Ketika peluru menyalak di Surabaya, ketika darah tumpah di pesantren-pesantren Jawa Timur dan Jawa Tengah, para kiai tidak bersembunyi di balik kitab. Mereka turun ke medan laga, menyeru santrinya untuk ikut berjuang. Fatwa Resolusi Jihad 22 Oktober 1945 dari KH. Hasyim Asy’ari bukan hanya seruan politik, tapi panggilan iman: mempertahankan tanah air dari penjajahan adalah bagian dari kewajiban agama—“Hubbul Wathan Minal Iman”.

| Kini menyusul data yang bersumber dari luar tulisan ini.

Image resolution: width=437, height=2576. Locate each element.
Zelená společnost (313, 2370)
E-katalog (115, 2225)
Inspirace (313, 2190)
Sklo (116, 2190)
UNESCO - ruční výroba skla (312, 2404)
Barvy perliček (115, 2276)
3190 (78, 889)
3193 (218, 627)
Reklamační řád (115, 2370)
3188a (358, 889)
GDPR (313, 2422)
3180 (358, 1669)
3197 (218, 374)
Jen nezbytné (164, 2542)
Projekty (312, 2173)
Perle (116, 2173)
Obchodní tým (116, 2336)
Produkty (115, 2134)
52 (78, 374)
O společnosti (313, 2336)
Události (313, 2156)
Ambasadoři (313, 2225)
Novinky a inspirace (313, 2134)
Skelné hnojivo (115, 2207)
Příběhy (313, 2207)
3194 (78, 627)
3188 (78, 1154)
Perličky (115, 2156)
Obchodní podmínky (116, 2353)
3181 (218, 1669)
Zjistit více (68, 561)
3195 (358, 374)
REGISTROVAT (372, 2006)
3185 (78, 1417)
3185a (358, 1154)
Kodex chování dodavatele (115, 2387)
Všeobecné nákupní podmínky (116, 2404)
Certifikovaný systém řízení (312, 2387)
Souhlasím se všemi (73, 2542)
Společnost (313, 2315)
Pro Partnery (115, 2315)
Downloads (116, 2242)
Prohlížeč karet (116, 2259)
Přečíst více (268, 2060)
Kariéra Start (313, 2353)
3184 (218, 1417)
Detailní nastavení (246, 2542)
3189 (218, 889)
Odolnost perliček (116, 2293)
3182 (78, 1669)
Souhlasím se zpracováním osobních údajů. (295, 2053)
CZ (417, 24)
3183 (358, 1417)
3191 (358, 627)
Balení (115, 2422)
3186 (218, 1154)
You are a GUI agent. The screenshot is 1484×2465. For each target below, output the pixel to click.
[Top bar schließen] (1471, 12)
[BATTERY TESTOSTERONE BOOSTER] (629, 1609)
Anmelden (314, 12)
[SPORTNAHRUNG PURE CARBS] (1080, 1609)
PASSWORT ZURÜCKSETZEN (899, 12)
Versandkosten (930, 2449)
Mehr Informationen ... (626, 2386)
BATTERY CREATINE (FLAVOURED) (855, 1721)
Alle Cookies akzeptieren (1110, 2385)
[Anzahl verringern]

Namun kini, di tengah riuhnya dunia digital, kita seakan rela lupa demi berita. Layar-layar ponsel dipenuhi sensasi dan kontroversi, sementara nama-nama pejuang bersarung jarang disinggung. Perjuangan mereka yang dulu membasahi bumi dengan darah dan doa, kini hanya menjadi potongan paragraf di buku sejarah sekolah.
Kita lupa bahwa kemerdekaan bukan hadiah, tetapi hasil pengorbanan. Di balik kibaran merah putih, ada santri yang gugur tanpa nama; ada kiai yang disiksa, diasingkan, bahkan dibunuh karena mempertahankan harga diri bangsa. Mereka tidak meminta balas jasa, hanya berharap generasi setelahnya menjaga marwah kemerdekaan dan moral bangsa.
Hari ini, sudah selayaknya kita berhenti sejenak dari hiruk-pikuk berita yang melenakan. Mari kita kenang kembali para kiai dan santri pejuang, bukan sekadar dalam seremoni, tetapi dalam perilaku—dengan menegakkan nilai kejujuran, kesederhanaan, dan keberanian seperti mereka dulu.
Karena jika kita terus lupa, pengorbanan mereka akan benar-benar mati—bukan di medan perang, tetapi di dalam ingatan kita sendiri.
Kini, tugas kita adalah melanjutkan perjuangan itu—dengan ilmu, akhlak, dan cinta tanah air—agar Indonesia tetap berdiri tegak, bermartabat, dan diberkahi oleh Allah SWT.